Using data from three trials of FMT plus anti-PD-1 in melanoma, Fessler et al. performed a strain-resolved metagenomic meta-analysis, and found that while neither microbial diversity nor acquisition of specific bacterial species were associated with response, recipient acquisition of the donor microbiome and microbiome community stability were. Further, while non-responders were enriched for pro-inflammatory and pathogen-associated secretion system genes, responders were enriched for functions of community-level metabolism and communication, highlighting the importance of the microbial ecosystem over species richness or specific species.

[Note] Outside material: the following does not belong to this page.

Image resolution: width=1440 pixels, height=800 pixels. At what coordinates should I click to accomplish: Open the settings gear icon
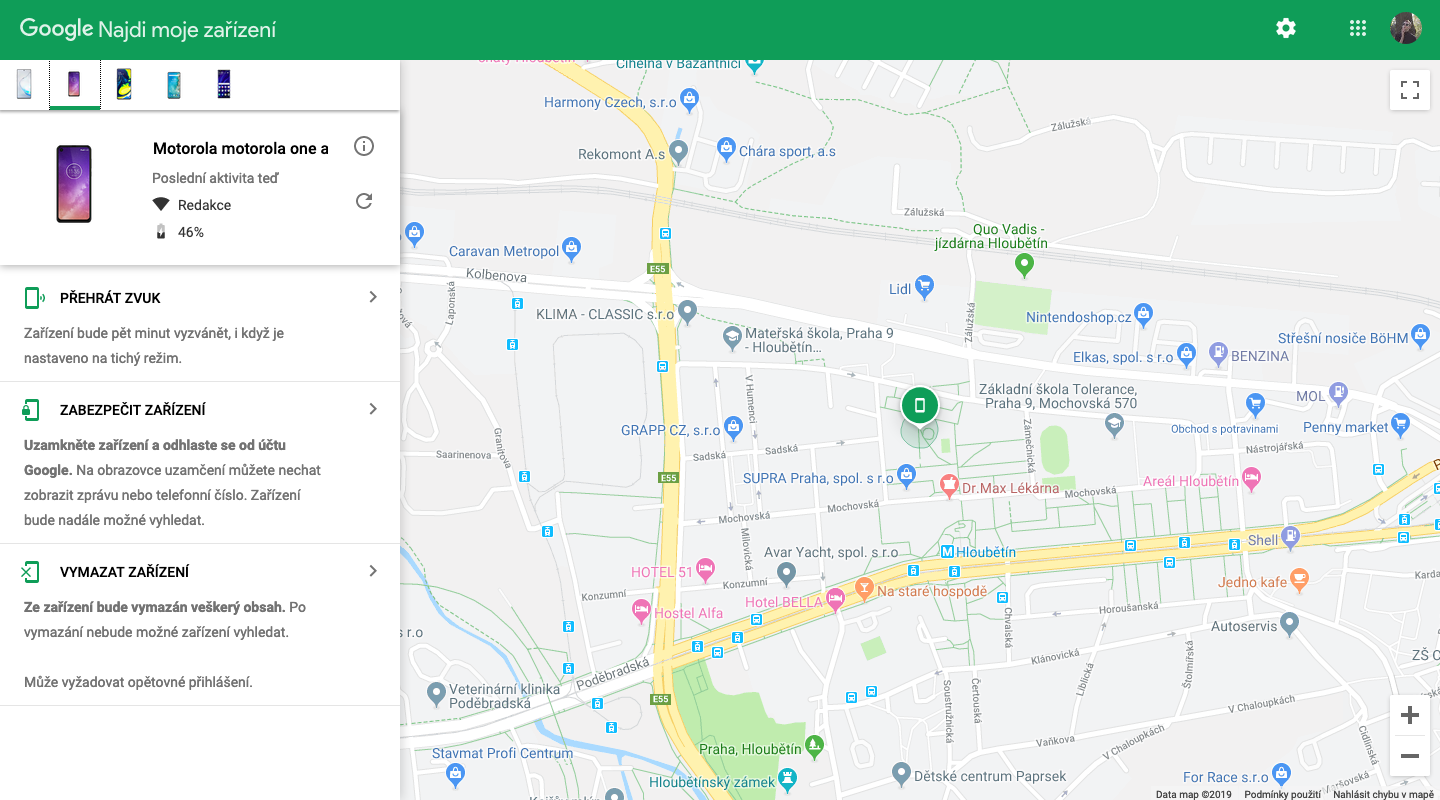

Contributed by Lauren Hitchings
ABSTRACT: Fecal microbiota transplantation (FMT) has shown promise in improving anti-PD-1 therapy in melanoma, but the underlying microbial features remain poorly defined. We performed a strain-resolved metagenomic meta-analysis across three independent FMT plus anti-PD-1 melanoma trials (n_=_41). Across cohorts, therapeutic benefit was linked to successful integration of donor microbiota, rather than increased diversity or engraftment of specific species. Responders acquired more donor-derived strains, exhibited greater post-FMT similarity to their donor, and maintained a more stable microbiome. Following FMT, non-responders' microbiomes showed greater taxonomic instability, larger fluctuations in estimated microbial load, and increased abundance of pathogen-associated secretion system genes, whereas responders showed enrichment for microbial functions involved in community-level metabolism and communication. Finally, shifts in tumor-infiltrating immune profiles tracked with clinical outcomes and microbiome changes. Together these findings highlight that distinct patterns of microbiome restructuring, including stable community transitions and altered functional capacity, are associated with anti-PD-1 response following FMT.